The U.S. Federal Reserve had imposed restrictions on dividends in 2008 to allow banks to increase their capital cushions against an economic downturn. On Friday, the central bank was expected to allow the nation's largest banks to increase dividends to up to 30 percent of expected earnings for 2011, the Times said.

U.S. banks JPMorgan Chase and Wells Fargo announced dividend plans after regulators eased back on these restrictions previously imposed during the financial crisis.

JPMorgan Chase said it would increase dividends 25 cents per share and Wells Fargo said it would pay 7 cents per share in a special payout, The New York Times reported Friday.

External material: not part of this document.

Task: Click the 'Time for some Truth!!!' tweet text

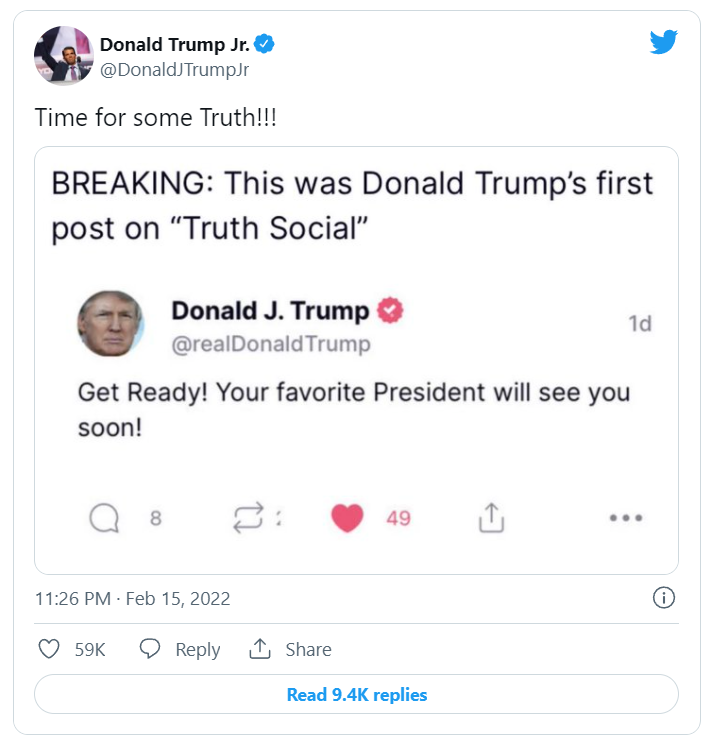Action: point(155,118)
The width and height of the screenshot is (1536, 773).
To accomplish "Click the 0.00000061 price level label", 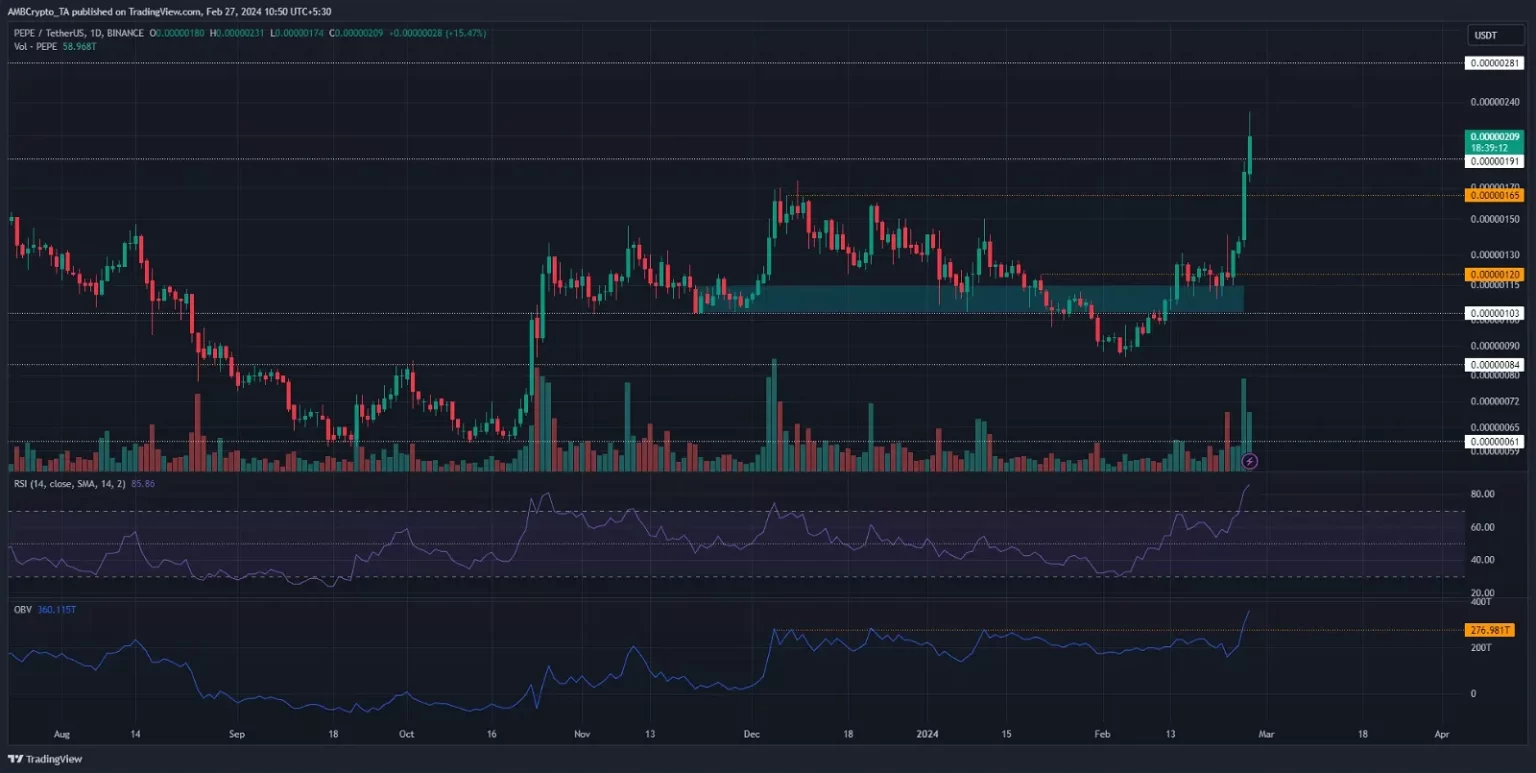I will coord(1494,441).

"It signals the banking industry is back on its feet. Once out of the penalty box, we look for the dividend payout ratios and earnings to grow over time," said Jason Goldberg, a banking industry analyst at Barclays Capital.

U.S. banks earned $87.5 billion in 2010 but dividends paid to shareholders fell to $19 billion from $51 billion in 2007.

Many banks are expected to gradually increase dividend payments over several quarters.

"The return of capital to shareholders under appropriate conditions is a step in the process of improvement in the financial sector and will help to promote banks' long-term access to capital," the Fed said in a statement.

"Such access will support lending to consumers and businesses."